Judge considers block on Indiana transgender care law

Indiana is due to enact a law prohibiting parents from seeking gender-affirming care for their transgender children July 1. In the meantime, a federal judge is considering a temporary ban on the law taking effect, according to a June 14 Indiana Capital Chronicle report.

Indiana Gov. Eric Holcomb signed the bill into law April 5. It prohibits physicians from knowingly providing gender-affirming care to minors younger than 18, or from aiding or abetting another provider in doing so.

The American Civil Liberties Union and the ACLU of Indiana filed a lawsuit the same day on behalf of four transgender youths and their families. The children will lose access to the care they are already receiving within six months of July 1 if the law takes effect.

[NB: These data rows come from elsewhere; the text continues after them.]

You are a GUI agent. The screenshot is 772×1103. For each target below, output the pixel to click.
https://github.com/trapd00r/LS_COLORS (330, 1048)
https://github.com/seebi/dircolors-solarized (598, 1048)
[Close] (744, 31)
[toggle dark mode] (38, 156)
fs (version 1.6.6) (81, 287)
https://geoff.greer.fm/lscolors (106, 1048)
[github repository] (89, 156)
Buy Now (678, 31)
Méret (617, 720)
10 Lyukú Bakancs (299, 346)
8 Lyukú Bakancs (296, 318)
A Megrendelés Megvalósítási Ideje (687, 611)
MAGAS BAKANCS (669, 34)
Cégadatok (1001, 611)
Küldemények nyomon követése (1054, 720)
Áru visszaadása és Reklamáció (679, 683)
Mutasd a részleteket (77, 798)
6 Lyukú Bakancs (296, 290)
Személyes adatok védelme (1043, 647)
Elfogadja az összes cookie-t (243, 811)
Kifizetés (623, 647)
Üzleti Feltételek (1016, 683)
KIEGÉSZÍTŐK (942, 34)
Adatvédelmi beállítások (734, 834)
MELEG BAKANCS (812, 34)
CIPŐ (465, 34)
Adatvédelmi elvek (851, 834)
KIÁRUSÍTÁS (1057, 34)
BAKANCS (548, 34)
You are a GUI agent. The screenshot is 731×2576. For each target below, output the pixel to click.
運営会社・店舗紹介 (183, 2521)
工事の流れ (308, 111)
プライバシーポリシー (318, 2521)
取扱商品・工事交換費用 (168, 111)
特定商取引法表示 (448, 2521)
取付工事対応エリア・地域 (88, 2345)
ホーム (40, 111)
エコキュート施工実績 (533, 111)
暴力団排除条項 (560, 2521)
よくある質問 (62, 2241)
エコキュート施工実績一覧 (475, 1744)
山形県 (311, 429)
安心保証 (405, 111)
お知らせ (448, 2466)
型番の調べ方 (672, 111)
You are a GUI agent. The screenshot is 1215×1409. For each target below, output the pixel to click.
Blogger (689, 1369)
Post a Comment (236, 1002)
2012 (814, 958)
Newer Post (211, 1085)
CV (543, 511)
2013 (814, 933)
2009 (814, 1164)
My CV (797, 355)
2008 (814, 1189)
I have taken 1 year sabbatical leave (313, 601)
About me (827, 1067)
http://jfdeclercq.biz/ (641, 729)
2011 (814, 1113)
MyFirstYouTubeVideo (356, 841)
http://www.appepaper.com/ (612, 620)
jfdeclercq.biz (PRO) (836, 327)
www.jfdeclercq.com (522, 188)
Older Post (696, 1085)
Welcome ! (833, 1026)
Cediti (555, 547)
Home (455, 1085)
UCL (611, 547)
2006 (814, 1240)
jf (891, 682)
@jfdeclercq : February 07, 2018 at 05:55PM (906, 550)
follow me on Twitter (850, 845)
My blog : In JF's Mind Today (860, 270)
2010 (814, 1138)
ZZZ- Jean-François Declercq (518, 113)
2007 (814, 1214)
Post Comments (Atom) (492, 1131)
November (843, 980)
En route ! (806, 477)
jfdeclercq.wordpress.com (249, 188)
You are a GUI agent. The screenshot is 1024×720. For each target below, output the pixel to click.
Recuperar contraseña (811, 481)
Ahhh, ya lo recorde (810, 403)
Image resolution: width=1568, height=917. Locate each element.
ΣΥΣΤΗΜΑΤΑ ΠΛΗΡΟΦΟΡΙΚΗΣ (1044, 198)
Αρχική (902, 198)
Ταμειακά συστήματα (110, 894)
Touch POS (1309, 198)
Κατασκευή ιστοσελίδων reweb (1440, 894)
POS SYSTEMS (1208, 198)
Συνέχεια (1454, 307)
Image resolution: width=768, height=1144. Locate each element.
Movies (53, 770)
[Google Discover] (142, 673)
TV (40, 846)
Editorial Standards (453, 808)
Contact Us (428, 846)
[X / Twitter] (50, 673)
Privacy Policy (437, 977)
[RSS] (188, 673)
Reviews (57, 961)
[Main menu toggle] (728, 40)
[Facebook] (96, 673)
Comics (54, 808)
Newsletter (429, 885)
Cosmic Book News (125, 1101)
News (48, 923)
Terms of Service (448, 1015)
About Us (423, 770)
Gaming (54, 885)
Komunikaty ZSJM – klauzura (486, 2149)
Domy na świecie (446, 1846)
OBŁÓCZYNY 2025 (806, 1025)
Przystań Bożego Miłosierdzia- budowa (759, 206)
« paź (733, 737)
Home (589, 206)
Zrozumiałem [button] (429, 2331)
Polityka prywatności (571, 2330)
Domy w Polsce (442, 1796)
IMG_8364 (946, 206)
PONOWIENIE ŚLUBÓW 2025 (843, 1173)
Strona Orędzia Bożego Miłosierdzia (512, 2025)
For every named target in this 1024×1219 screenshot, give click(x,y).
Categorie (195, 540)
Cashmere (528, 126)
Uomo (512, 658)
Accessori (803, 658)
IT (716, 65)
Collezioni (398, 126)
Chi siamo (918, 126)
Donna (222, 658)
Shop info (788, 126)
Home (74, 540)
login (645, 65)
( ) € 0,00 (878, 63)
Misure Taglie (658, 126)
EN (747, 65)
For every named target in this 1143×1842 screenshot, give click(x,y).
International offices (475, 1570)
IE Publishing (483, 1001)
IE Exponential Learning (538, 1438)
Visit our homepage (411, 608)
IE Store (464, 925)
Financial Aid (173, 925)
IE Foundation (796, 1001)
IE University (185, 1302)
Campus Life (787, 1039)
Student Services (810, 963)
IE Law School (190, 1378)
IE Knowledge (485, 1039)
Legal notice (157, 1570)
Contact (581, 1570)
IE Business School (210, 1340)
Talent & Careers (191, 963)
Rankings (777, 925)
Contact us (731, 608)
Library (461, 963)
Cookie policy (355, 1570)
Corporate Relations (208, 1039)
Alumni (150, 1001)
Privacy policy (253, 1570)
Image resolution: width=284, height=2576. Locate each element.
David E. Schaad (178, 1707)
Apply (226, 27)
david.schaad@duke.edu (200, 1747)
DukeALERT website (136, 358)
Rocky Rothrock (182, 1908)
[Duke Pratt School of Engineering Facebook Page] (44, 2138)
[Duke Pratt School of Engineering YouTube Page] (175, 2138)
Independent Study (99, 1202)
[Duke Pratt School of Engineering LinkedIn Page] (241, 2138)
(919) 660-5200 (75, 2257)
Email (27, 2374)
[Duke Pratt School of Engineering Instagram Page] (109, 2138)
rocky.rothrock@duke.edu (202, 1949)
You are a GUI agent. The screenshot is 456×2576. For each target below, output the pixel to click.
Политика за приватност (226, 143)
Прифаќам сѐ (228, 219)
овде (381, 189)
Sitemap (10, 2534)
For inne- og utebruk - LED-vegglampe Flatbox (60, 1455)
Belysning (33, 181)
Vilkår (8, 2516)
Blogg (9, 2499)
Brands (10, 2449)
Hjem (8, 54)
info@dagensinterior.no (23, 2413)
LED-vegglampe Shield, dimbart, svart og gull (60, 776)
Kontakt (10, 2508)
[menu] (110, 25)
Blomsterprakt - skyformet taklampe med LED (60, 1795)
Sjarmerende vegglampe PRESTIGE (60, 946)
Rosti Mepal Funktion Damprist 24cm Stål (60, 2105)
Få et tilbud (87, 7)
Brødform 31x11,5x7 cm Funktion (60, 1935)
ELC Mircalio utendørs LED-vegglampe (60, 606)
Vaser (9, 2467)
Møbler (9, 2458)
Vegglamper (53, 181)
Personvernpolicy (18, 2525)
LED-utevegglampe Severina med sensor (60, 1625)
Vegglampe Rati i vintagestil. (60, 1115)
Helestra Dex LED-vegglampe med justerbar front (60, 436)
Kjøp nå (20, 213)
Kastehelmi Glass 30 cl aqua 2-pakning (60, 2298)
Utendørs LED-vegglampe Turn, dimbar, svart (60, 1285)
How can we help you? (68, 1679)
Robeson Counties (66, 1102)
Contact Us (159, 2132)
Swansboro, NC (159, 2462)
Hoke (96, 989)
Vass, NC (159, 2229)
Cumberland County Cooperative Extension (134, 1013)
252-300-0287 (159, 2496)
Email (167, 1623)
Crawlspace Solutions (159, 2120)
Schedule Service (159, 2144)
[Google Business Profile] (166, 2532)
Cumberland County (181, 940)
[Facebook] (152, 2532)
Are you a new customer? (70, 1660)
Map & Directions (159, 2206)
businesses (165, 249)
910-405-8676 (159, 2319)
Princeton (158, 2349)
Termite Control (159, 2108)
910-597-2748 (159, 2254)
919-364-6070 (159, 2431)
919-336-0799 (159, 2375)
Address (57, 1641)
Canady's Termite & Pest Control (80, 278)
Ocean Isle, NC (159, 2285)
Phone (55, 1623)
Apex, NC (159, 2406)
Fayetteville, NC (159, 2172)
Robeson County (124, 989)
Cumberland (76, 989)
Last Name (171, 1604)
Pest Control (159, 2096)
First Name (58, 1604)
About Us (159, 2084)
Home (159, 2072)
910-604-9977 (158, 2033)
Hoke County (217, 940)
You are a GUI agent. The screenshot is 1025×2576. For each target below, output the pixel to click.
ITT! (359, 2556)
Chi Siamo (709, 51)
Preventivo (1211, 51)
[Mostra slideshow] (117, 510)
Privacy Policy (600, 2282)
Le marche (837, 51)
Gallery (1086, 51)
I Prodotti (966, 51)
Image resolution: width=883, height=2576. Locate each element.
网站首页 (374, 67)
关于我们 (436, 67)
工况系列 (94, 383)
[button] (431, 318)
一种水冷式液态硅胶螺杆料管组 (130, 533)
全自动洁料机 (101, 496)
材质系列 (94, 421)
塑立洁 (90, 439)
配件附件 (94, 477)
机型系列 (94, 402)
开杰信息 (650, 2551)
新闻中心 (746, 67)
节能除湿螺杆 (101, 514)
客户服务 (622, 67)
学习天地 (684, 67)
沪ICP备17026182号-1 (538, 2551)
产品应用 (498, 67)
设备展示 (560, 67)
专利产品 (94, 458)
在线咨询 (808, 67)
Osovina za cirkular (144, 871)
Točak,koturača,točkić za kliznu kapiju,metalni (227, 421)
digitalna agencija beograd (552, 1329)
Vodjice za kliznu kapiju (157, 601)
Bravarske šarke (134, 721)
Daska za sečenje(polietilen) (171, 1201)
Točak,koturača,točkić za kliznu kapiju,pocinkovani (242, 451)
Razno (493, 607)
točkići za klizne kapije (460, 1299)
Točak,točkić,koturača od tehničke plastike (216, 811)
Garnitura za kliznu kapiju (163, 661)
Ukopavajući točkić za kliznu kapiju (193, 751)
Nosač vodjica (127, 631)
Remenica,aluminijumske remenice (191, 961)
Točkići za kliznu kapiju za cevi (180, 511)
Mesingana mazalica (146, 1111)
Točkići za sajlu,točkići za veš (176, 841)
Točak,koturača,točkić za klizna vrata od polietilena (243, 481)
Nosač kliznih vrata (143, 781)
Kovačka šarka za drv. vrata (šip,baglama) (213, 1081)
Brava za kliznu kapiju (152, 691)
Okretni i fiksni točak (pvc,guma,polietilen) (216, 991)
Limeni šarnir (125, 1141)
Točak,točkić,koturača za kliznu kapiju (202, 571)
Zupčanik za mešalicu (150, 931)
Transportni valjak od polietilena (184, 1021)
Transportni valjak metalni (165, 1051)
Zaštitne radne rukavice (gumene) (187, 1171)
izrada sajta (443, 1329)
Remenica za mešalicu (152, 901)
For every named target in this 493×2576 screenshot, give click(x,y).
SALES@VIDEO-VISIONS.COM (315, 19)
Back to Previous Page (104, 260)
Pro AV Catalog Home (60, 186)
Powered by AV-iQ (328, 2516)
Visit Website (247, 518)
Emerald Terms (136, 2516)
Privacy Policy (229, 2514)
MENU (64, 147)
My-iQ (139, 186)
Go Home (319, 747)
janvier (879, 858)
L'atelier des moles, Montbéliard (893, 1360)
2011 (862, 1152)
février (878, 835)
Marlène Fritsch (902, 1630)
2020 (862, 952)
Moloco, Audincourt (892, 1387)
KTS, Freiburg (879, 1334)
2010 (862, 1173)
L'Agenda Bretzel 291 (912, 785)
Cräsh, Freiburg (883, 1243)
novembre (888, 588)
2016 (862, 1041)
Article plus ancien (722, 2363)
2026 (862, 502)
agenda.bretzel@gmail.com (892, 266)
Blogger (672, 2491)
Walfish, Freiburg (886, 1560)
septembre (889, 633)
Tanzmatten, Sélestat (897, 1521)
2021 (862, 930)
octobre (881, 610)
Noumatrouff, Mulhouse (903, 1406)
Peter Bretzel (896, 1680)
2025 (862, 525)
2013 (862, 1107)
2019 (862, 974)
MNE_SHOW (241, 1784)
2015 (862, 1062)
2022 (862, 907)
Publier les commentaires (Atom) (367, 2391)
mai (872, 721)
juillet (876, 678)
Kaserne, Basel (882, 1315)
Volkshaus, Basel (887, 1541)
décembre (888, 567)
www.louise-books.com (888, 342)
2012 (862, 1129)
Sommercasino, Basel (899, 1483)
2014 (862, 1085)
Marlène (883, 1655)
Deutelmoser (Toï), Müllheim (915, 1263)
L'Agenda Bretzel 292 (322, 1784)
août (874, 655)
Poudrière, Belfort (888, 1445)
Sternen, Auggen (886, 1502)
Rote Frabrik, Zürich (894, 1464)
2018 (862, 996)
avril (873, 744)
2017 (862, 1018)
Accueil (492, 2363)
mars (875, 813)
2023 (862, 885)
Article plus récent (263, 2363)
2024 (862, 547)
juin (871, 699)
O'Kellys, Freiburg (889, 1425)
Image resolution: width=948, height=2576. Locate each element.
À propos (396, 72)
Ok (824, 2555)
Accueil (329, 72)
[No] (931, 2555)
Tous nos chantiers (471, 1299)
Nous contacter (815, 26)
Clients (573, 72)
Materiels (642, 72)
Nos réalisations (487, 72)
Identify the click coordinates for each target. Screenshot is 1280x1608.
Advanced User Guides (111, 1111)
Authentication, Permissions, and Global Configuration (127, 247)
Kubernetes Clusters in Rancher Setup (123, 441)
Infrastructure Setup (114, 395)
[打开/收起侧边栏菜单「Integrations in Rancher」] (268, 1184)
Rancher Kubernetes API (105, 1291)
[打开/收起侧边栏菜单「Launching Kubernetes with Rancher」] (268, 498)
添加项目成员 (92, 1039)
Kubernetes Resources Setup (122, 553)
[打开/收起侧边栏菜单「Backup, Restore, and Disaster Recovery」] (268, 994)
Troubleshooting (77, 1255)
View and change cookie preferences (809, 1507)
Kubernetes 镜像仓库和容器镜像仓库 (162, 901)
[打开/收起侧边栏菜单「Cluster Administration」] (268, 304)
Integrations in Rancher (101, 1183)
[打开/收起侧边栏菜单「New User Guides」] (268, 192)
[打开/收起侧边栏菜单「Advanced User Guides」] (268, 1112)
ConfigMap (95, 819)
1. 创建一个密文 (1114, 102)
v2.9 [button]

"Every other case has looked at a statute similar to this and in other states [the court] has entered a preliminary injunction," Kenneth Falk, legal director of the ACLU of Indiana, said following a June 14 court hearing. "I'm hoping that's what happened, but we'll have to see what the judge's decision is."

Judge James Patrick Hanlon will make a ruling "as soon as possible," according to the report. Thomas Fisher, solicitor general with the Indiana attorney general's office, said the judge was "fair minded" and took all arguments made seriously.

More than 900 children in Indiana have sought care at Riley Children's Hospital in Indianapolis for gender dysphoria between 2018 and 2022, the report said.